El desencanto en Annie Hall
De un tiempo a esta parte, observo con asombro cómo poco a poco el autor se va imponiendo a la obra. Me explico. El arte es un concepto cuyo valor se sitúa muy por encima de cualquier individuo, de cualquier nombre propio.
De un tiempo a esta parte, observo con asombro cómo poco a poco el autor se va imponiendo a la obra. Me explico. El arte es un concepto cuyo valor se sitúa muy por encima de cualquier individuo, de cualquier nombre propio. Trasciende, se aleja de la identidad de aquel que le dio vida y termina por instalarse en el imaginario sin importar cómo llegó hasta él. En este plano, si hoy descubriéramos que Jorge Manrique no existió, poco importaría. Sí existió su supuesto padre, don Rodrigo Manrique, y seguirá existiendo mientras siga en pie la poesía. Del mismo modo, existe la copla manriqueña, a la que el autor elevó, fuese Jorge o no, y existen todos los dilemas existenciales a los que se enfrenta el lector cuando sostiene el poema entre manos. Todos estos aspectos, huelga decirlo, seguirían en pie aunque ahora cambiase la identidad del autor, precisamente porque están muy por encima de él, sea quien sea.

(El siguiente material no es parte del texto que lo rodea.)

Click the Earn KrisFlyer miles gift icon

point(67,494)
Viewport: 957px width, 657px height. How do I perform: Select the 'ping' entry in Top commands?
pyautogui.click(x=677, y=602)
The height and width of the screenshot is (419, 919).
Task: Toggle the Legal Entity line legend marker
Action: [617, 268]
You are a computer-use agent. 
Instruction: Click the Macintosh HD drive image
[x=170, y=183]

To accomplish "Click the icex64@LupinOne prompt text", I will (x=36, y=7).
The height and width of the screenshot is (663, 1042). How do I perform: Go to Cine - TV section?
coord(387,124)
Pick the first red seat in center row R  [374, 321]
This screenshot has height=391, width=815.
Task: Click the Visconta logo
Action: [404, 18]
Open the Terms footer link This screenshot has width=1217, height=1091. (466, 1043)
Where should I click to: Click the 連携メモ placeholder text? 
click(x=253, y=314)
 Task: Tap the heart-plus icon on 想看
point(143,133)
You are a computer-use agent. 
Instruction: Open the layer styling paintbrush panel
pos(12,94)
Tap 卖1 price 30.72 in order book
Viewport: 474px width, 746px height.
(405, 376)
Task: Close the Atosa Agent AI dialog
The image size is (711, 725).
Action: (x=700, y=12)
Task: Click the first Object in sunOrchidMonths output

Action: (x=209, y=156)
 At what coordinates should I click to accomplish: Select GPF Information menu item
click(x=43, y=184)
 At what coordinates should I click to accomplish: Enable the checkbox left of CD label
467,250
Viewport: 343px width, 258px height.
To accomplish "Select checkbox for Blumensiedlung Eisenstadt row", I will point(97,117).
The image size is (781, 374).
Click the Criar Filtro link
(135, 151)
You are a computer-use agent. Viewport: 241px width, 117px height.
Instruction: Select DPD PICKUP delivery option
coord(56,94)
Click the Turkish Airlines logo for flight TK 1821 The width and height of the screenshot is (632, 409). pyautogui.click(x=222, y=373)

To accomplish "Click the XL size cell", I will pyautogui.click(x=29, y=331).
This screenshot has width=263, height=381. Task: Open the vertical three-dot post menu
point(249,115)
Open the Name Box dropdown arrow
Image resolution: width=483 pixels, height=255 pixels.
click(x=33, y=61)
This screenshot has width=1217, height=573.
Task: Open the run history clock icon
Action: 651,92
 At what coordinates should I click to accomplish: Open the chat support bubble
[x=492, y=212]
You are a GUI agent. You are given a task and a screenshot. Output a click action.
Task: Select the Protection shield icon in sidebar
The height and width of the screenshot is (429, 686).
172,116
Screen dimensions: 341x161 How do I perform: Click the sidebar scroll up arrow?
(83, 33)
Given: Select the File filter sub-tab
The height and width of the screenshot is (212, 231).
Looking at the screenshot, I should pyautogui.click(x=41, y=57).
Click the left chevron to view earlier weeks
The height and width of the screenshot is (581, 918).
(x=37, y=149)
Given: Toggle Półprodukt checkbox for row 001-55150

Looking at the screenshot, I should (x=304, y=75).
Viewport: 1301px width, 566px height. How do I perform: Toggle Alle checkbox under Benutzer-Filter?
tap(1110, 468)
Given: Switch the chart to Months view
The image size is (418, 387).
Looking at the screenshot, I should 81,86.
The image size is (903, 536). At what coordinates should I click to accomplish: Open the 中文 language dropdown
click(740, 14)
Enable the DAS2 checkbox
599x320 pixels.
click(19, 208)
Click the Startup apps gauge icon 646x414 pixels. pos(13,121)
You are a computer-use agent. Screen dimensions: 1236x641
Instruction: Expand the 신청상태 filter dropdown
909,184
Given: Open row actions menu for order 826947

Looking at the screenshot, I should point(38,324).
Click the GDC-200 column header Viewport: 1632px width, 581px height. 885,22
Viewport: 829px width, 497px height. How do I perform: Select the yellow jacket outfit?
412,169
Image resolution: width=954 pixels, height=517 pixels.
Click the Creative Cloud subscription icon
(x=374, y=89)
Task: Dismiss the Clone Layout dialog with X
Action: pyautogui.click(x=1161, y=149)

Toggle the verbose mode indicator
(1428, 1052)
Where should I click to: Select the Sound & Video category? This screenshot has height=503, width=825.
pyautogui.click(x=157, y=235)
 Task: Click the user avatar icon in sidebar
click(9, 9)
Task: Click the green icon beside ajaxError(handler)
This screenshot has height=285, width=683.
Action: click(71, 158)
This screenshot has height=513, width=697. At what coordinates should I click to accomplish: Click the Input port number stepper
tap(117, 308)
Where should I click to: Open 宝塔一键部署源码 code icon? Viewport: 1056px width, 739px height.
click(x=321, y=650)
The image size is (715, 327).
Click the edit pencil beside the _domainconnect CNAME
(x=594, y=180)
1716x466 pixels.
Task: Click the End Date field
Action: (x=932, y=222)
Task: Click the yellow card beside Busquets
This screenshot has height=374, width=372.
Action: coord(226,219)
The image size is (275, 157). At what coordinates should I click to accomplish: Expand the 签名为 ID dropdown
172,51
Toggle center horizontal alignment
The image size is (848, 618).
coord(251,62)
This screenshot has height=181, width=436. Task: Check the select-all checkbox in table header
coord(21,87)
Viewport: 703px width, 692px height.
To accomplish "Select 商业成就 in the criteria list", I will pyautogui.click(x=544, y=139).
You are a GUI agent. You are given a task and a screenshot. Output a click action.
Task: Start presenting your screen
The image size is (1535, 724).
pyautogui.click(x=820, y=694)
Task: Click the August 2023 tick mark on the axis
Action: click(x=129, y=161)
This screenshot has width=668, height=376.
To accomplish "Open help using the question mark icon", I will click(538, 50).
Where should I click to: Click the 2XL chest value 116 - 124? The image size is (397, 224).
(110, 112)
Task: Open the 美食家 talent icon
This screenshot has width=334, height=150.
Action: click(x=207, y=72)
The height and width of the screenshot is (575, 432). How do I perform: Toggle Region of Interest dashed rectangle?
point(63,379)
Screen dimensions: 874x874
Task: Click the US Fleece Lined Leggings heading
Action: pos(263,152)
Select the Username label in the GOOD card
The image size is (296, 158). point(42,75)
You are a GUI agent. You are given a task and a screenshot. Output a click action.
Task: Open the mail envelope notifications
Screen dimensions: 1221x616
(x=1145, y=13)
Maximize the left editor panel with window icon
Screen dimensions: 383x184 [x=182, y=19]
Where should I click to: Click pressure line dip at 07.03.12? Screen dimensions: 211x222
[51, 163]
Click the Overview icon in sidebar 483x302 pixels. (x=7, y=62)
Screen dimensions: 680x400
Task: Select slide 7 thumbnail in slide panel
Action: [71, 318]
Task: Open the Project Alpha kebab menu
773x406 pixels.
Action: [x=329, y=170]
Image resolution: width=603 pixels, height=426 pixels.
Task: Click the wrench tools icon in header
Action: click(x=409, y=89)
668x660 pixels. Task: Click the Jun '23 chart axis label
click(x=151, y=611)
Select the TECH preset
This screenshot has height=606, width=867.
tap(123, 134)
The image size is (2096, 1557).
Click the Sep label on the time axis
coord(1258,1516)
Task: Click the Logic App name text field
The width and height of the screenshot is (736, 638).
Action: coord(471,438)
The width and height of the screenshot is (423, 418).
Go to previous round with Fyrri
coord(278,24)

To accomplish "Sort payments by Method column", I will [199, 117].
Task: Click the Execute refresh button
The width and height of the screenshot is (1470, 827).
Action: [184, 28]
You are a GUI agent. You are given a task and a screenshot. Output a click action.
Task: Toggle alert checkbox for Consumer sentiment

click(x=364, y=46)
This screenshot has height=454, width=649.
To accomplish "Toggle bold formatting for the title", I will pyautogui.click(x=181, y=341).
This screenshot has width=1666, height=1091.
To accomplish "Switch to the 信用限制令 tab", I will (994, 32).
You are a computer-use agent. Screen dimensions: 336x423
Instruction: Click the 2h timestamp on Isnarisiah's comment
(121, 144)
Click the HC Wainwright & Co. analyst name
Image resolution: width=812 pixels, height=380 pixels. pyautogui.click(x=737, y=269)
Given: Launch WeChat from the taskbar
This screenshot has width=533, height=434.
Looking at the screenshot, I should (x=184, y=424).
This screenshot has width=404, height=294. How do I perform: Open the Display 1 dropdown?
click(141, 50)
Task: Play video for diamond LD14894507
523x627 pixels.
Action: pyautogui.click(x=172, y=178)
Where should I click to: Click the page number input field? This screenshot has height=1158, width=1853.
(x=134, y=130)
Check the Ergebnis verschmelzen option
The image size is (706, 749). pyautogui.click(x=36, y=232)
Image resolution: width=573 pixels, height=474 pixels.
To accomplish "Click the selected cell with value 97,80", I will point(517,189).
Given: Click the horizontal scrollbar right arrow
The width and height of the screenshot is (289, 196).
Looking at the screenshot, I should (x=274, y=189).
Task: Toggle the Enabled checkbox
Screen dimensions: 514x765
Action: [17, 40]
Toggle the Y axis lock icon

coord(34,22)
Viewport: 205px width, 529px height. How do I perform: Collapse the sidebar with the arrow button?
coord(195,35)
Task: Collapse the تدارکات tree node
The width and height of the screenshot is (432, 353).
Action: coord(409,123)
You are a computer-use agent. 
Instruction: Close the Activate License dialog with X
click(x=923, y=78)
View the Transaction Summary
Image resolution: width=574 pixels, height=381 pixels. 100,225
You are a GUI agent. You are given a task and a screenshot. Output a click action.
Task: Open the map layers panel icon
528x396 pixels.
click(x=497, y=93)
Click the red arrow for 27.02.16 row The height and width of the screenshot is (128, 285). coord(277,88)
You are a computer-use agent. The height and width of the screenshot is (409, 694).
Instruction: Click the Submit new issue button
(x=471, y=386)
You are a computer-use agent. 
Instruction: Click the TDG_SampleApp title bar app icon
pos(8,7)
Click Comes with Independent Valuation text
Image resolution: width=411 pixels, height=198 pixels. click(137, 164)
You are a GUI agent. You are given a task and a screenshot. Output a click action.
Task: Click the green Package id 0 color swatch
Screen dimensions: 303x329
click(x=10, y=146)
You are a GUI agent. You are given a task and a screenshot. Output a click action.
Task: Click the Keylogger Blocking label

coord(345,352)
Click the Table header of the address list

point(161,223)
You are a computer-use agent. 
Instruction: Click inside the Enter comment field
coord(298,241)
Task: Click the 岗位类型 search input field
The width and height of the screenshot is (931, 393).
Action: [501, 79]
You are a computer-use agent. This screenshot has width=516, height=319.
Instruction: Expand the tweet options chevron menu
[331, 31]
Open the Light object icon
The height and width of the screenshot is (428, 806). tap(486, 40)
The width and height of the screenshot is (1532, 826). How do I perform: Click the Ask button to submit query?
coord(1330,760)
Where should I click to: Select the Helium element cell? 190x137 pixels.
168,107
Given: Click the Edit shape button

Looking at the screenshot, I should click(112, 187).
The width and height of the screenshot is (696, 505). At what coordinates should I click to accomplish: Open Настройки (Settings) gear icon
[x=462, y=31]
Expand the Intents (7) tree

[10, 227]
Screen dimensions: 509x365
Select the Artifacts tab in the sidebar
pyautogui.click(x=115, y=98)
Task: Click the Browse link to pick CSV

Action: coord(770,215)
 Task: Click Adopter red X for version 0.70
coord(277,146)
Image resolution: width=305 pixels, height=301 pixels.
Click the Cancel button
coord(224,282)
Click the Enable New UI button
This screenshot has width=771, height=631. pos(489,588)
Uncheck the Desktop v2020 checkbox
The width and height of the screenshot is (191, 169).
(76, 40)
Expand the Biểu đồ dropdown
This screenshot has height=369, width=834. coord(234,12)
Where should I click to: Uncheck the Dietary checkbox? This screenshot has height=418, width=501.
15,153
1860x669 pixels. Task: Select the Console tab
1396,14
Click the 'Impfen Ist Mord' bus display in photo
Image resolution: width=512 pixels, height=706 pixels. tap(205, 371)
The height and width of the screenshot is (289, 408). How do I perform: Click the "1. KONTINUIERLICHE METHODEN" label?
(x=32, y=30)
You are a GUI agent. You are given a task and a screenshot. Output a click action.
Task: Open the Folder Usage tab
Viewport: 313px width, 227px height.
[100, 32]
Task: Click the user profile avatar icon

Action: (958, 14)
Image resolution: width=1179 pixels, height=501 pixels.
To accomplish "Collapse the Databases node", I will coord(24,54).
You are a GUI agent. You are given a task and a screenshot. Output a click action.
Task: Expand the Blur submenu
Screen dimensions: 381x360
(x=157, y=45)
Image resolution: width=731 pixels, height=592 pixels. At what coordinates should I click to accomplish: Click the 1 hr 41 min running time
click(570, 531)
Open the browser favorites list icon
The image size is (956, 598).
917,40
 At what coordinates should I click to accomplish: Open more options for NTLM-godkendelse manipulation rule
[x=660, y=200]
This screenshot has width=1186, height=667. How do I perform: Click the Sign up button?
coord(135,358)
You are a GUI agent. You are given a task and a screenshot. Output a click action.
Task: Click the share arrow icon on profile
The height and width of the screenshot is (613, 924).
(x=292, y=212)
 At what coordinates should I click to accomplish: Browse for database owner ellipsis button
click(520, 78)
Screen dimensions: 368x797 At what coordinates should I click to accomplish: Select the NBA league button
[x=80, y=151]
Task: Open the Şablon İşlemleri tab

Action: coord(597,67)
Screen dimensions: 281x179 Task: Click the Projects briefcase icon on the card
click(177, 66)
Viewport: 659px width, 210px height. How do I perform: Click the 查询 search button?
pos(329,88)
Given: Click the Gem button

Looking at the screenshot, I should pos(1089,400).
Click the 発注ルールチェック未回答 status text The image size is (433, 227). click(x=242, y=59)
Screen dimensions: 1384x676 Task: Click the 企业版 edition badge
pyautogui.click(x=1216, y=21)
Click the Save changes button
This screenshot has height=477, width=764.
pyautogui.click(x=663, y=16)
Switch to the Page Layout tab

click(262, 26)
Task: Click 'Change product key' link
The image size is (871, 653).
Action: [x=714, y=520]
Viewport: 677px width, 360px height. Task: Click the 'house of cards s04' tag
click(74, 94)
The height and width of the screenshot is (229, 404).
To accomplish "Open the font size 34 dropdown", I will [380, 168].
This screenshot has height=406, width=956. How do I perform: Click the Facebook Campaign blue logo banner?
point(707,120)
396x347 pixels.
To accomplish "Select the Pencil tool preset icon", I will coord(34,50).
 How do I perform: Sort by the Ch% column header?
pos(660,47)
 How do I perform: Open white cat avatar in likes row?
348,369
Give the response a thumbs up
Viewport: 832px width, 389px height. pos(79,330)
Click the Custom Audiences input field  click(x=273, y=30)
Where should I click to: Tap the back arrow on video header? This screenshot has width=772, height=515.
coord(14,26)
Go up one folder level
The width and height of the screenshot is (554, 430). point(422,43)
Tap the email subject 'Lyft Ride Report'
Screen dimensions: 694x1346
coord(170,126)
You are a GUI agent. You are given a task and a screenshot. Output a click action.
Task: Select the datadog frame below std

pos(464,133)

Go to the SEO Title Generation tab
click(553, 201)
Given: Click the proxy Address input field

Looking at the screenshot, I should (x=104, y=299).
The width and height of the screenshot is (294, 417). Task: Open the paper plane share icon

Escribo este párrafo al calor de la hoguera que la última polémica surgida con Woody Allen ha encendido. Una parte de la jauría social pide (me cuesta hasta escribirlo) que las productoras no expongan el último trabajo del director neoyorquino. De paso, le piden al espectador que no vea las películas de este señor, que no disfrute de sus guiones imprevisibles, que esconda su placer cuando uno de sus magistrales diálogos le caliente las sienes. Voy a dejar a un lado, de momento, el hecho de que la justicia le haya exculpado ya varias veces, pues todos sabemos que no siempre la justicia llega cuando se le exige. También voy a ir más allá de lo bien o lo mal que haya sentado en el estómago del potencial espectador el capítulo que ahora reabre su hija. Es más, voy a suponer que al lector de esta columna le ha sentado muy mal el supuesto y desmentido delito que la sociedad le achaca al señor Allen, pues esta columna se expresará en términos muy similares.
Mi opinión es que el arte que nace de las manos de Woody Allen es original, inteligente, avanzado, extravagante, inigualable, orgulloso de sí mismo y, dicho sea de paso, inofensivo. Entiéndase este último adjetivo como carente de mensajes torticeros, de adoctrinamientos malintencionados. Y sobrevivirá, por mucho que les duela el estómago a los guardianes de la ética. Por eso, dado que todas las etiquetas escritas palabras atrás brillan por su escasez, cuando observo a la caterva de usuarios sin rostro que en redes sociales se proponen boicotear el arte del este señor, siempre pienso: ¿Quién decidirá el límite moral que no debe sobrepasar un artista para considerar «apta» su obra? Por responder a esta pregunta con el caso de Woody: si lo decide el Estado, éste ya se ha pronunciado; si lo decide un grupo de moralistas anónimos, entonces yo me bajo. Ahora bien, lo que sí tengo muy claro es que pasarán décadas, el demonio Allen bajará a los infiernos, incluso los que habiten esto olvidarán su nombre, pero el desencanto en Annie Hall seguirá vivo. Le pese a quien le pese.